Lab 8. Fossils of the Mesozoic
Printer-friendly worksheets for Lab 8
Note: For this lab, questions are interspersed within the text of the lab rather than separated into Exercise sections. Use the worksheets to make sure you have answered all of the questions.
Time Interval
Goals
By the end of this lab you will:
- Understand the preservation bias in the fossil record and how that can affect the interpretation of ecological communities.
- Know the defining characteristics of the major plants and animals in Kingdom Protista.
- Be able to identify all the major marine phyla in Kingdom Animalia.
Introduction
In Lab 5, you learned that the probability of fossil preservation is greater for organisms that have hard parts (such as shells, exoskeletons, spines or bones) that are buried rapidly or end up in anoxic environments. This lab will begin with an introduction to the causes and challenges of preservation bias in the fossil record.

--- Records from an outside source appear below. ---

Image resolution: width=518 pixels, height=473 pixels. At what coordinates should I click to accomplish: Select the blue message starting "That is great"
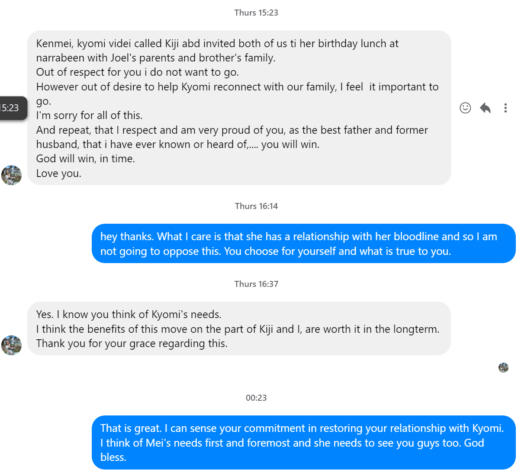click(303, 443)

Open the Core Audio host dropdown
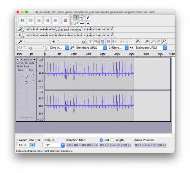59,48
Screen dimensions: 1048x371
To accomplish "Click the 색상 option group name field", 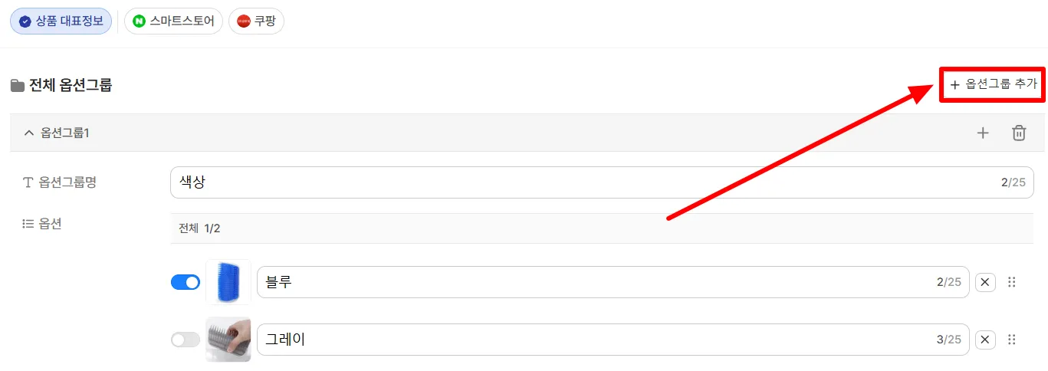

Lab 6 introduced some of the unicellular organisms that were the simplest forms of life during the Precambrian. Because many new forms emerged during the Mesozoic era, in this lab we shall return to these unicellular organisms in Kingdom Protista. We shall then examine orders within Class Cephalopoda, which arose during the Cambrian alongside the other classes of Phylum Mollusca but became important as guide fossils during the Mesozoic. The last phylum of Kingdom Animalia that you will learn about, the echinoderms, will then be introduced. This phylum arose during the Paleozoic but increased in variety and number in the Mesozoic.